After I read the first story, `Dimensions', I put the book down for almost a week. I was not sufficiently optimistic about Doree's future to be comfortable with the possibility of a new beginning. The ending to Doree's story took me by surprise, and I wanted more before moving on. At the rate of one story a day, I finished the book. Each of these stories made an impact and, a number of them made me uncomfortable - especially the relationships in `Wenlock Edge' and the cruelty of children in `Child's Play'. I found `Too Much Happiness' quite different from the other stories, and it didn't work as well for me. While I'm interested in learning more about Sophia Kovalevsky, a 19th century Russian mathematician, as a consequence - I couldn't be sure where fact ended and fiction began. For some reason I found this distracting.

The two stories I liked best were `Face' - with its male narrator and his disfiguring birthmark, and `Wood', the story of Roy and Lea.

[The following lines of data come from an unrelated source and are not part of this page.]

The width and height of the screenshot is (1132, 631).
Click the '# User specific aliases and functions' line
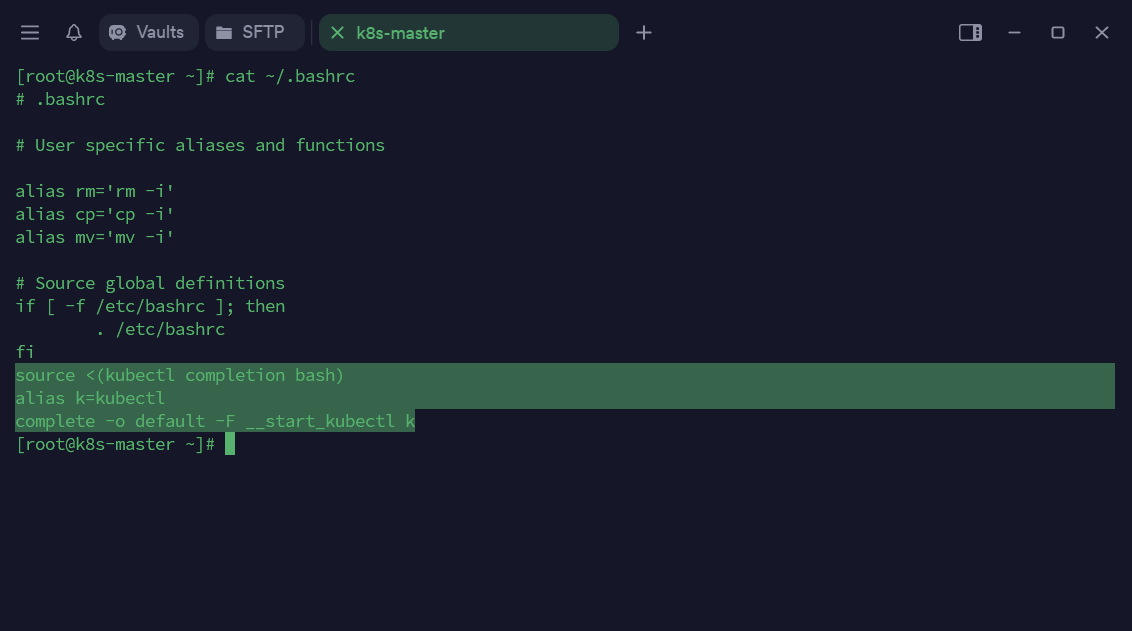click(200, 145)
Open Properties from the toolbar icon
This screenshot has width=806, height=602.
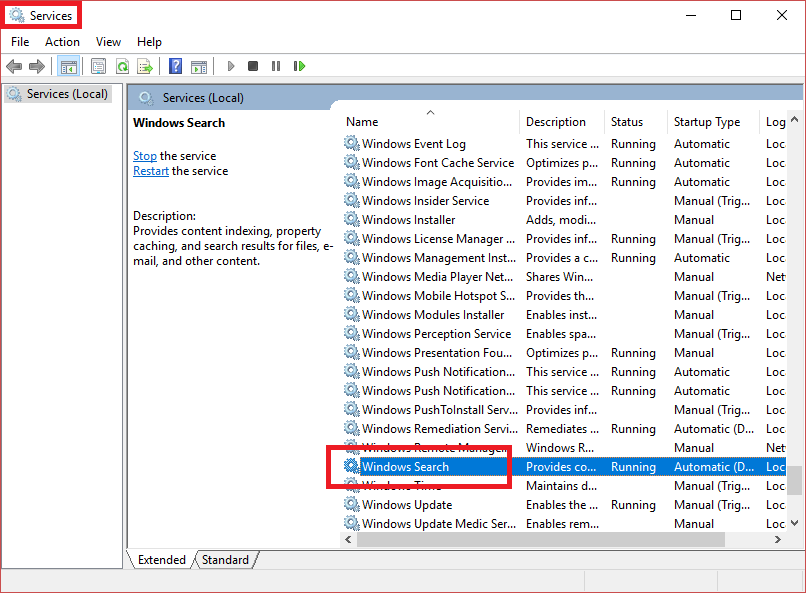coord(98,66)
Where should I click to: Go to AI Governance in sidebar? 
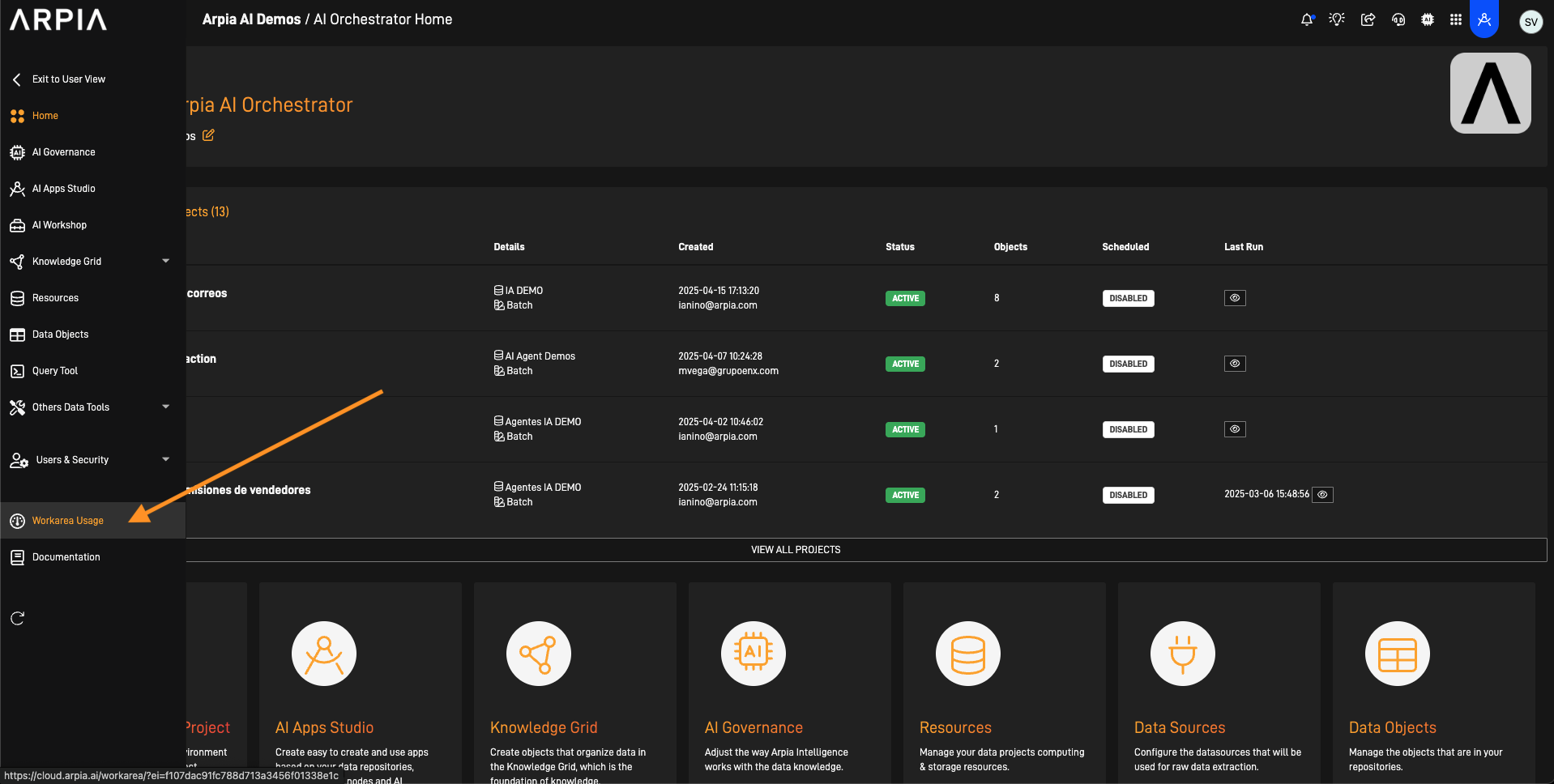pyautogui.click(x=63, y=152)
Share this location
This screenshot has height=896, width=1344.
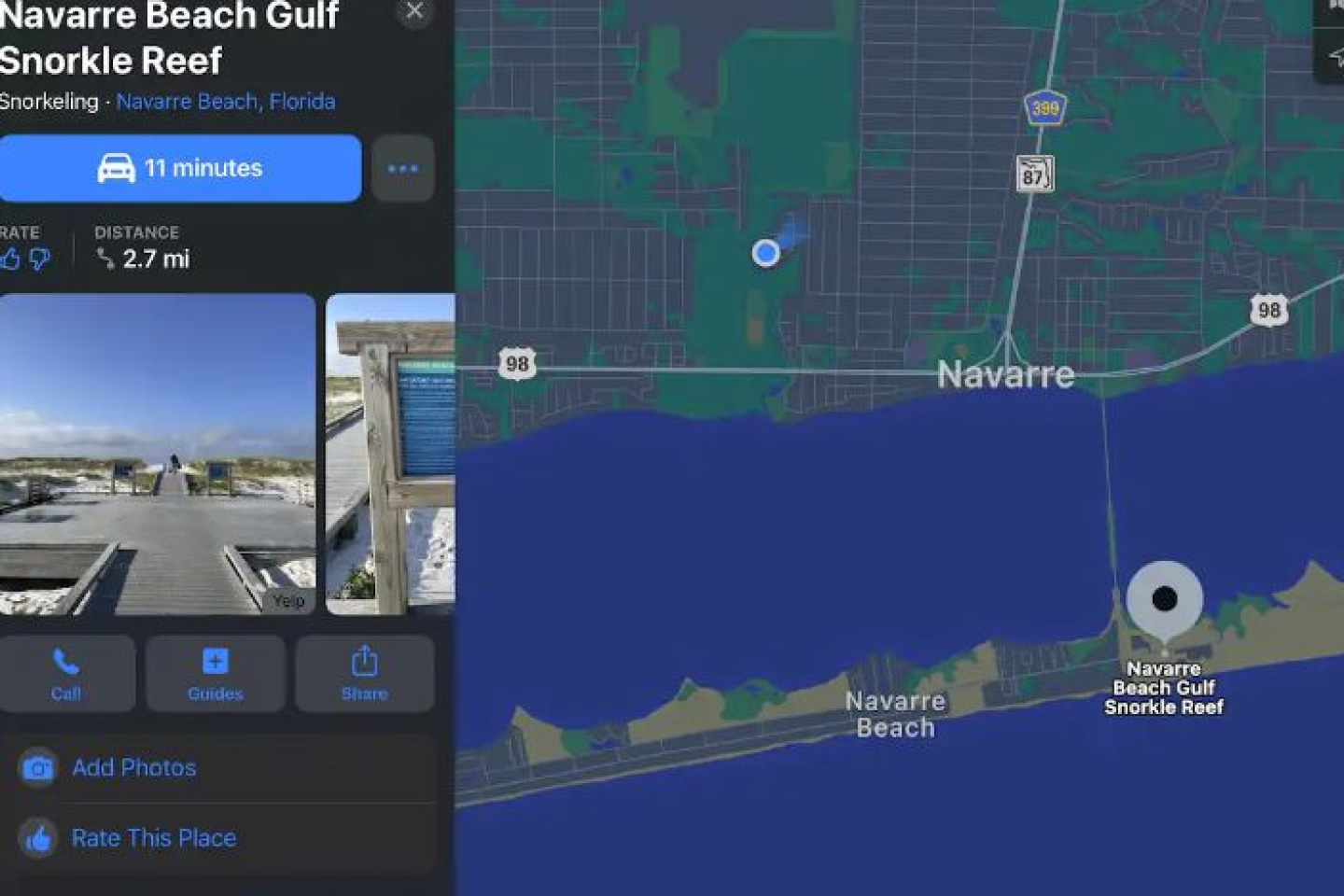coord(365,674)
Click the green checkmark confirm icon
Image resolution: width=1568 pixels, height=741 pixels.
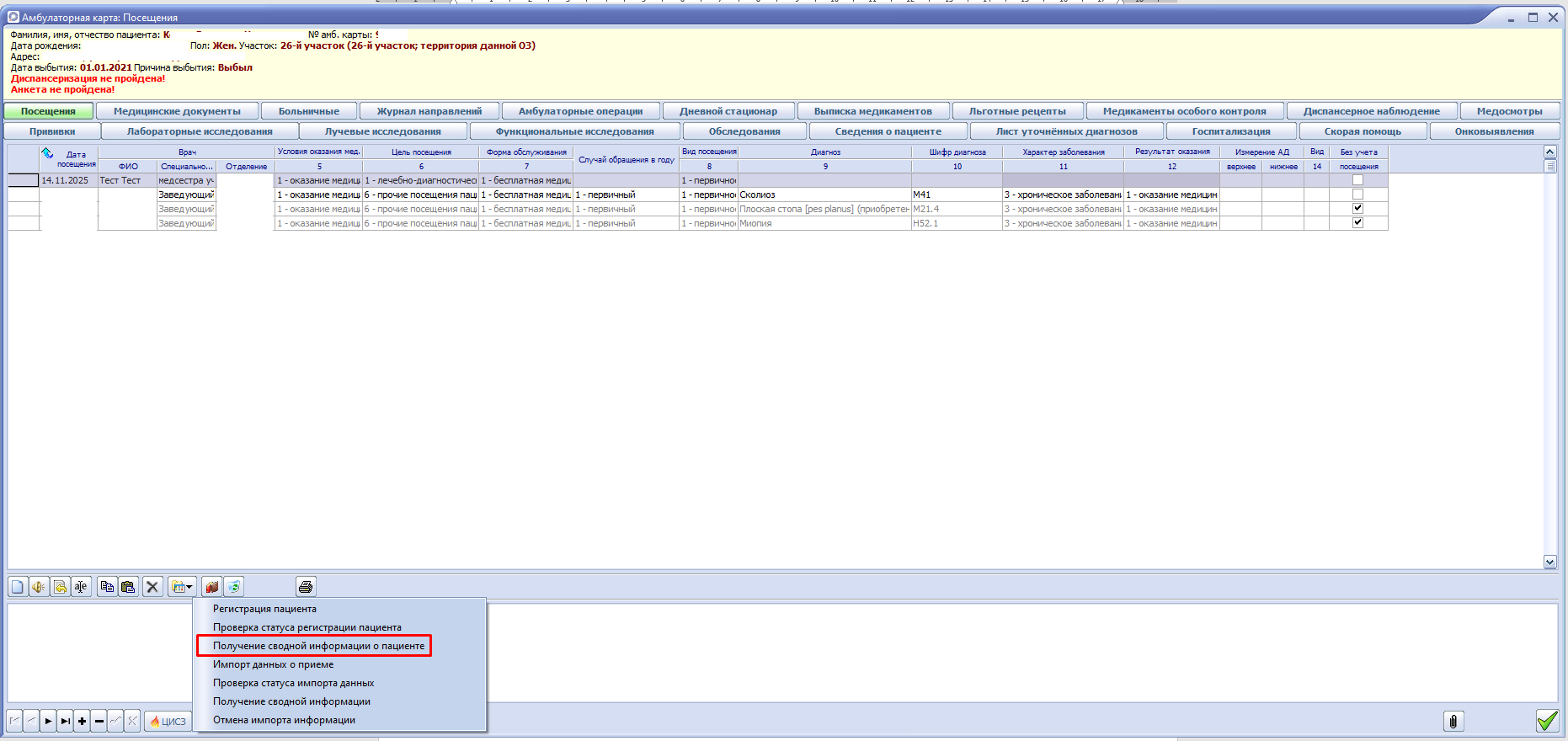pyautogui.click(x=1547, y=721)
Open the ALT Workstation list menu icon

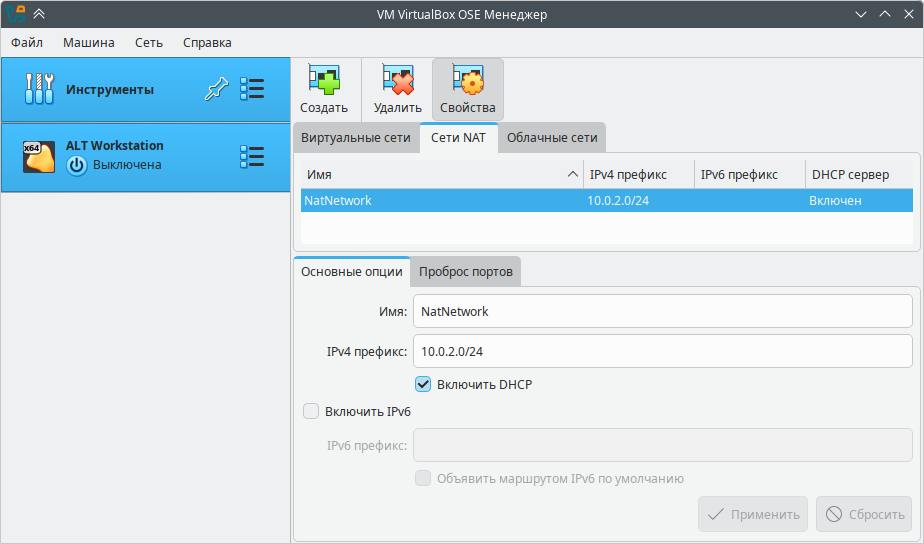click(x=252, y=156)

`You think that would have changed things? The answer is of course, and for a while, and never.'

In most of the stories, knowledge comes to the reader in pieces as the story moves between present and past. In each of the stories we see events and relationships as the characters, mostly female, remember (and sometimes reinterpret) them. I did not like most of these characters, but what they did (or how they reacted) often made an uncomfortable form of sense as the stories unfolded.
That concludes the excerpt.